This is a variation of the knapsack problem. You are trying to find a subset of objects (here, 3 people), such that their properties come close to some specified target values (here, the sum [or mean] and corrected sum of squares [or std dev]). This is also known as a moment-matching problem.
As stated, the problem is not well defined. You need to specify an objective function to minimize. For example, you might choose the function
(mean-target_mean)**2 + (stdDev - target_stdDev)**2
where (mean, stdDev) are the moments for each sampe of size 3.
For small sets (as in your example), you can do a complete enumeration of the "N choose 3" combinations to figure out which combination to choose. See the article "Generate combinations in SAS" for tips.
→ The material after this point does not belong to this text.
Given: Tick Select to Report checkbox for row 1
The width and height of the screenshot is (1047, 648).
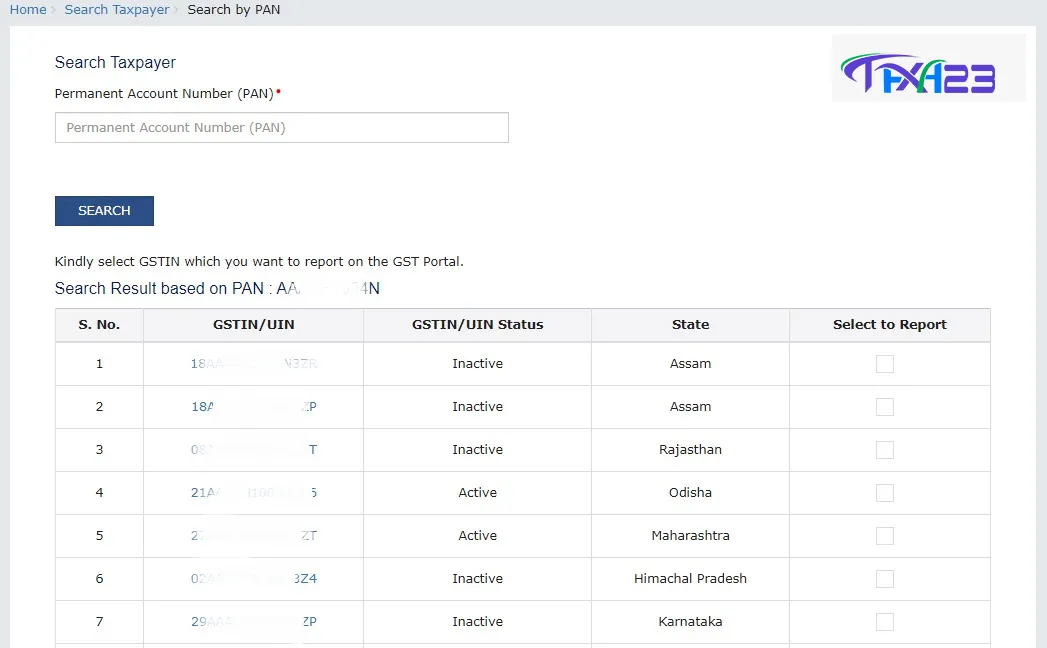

For example, in SAS/IML, you can solve the stated problem as follows:
data A;
length NAME $5.;
input NAME $ x1 x2;
datalines;
Bill 3 2
James 4 5
Rick 5 6
Bob 3 7
Clas 5 2
Brye 2 9
Mann 8 5
Pids 4 8
Tony 0 7
Lou 2 6
;
proc iml;
use A; read all var {Name x1}; close;
N = nrow(x1); /* number of obs */
k = 3; /* size of subset */
targetMean = 4;
targetStd = 0.95;
idx = allcomb(N, k); /* all M='N choose 3' combinations */
X = shape( x1[idx], nrow(idx) );
mean = mean(X`); /* 1 x M vector of sample means */
std = std(X`); /* 1 x M vector of sample std devs */
objective = (mean - targetMean)##2 + (std - targetStd)##2;
minVal = objective[><]; /* minimize objective */
minIdx = objective[>:<]; /* a sample that achieves minimum */
sampNames = Name[idx[minIdx,]];
sampVals = x1[idx[minIdx,]];
print sampVals[rowname=sampNames];
Of course, there might be more than one solution. This example has 8 solutions.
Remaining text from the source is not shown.